> **Selected excerpt**
# Was J.R.R. Tolkien an Anarchist?



## Makalakumu (May 23, 2012)

I've been a fan of Tolkien since I was young and I've heard this rumor again and again and again.  Is there any truth to it?  Can you see this philosophy in his work?  What do you think about this?


----------



## Makalakumu (May 23, 2012)

I found this.

http://www.firstthings.com/onthesquare/2010/11/Anarcho-Monarchism



> *But Tolkien was, in his choleric way, giving voice to his deepest convictions*  regarding the ideal form of human society&#8212;albeit fleeting voice. The  text of his sole anarcho-monarchist manifesto, such as it is, comes from  a letter he wrote to his son Christopher in 1943 (forgive me for  quoting at such length):
> 
> My political opinions lean more and more to *Anarchy *(philosophically  understood, meaning the abolition of control not whiskered men with  bombs)&#8212;or to &#8216;unconstitutional&#8217; Monarchy. I would arrest anybody who  uses the word State (in any sense other than the inanimate real of  England and its inhabitants, a thing that has neither power, rights nor  mind); and after a chance of recantation, execute them if they remained  obstinate! If we could go back to personal names, it would do a lot of  good. Government is an abstract noun meaning the art and process of  governing and it should be an offence to write it with a capital G or so  to refer to people. . . .

> **Exercise goal**
State whether each of the following agrees with the forum thread on Tolkien, giving yes or no and quoting the deciding words: (a) the quoted letter was written to Tolkien's son Christopher in 1943; (b) Tolkien thought it acceptable to write Government with a capital G; (c) the first post says the poster became a fan of Tolkien only recently.

> **Provided material**
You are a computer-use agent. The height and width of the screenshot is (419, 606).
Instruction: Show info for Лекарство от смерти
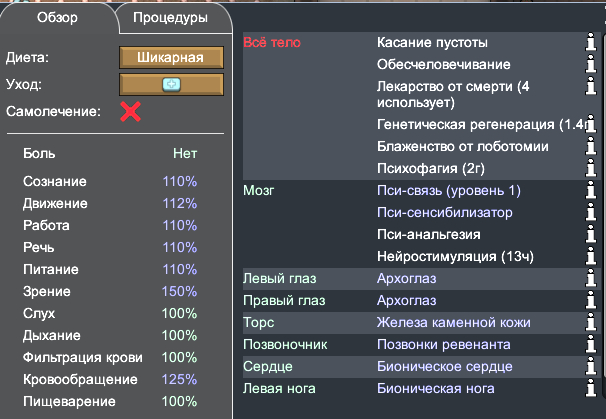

> **Reply to the task**
(a) Yes: "a letter he wrote to his son Christopher in 1943"
(b) No: "it should be an offence to write it with a capital G"
(c) No: "I've been a fan of Tolkien since I was young"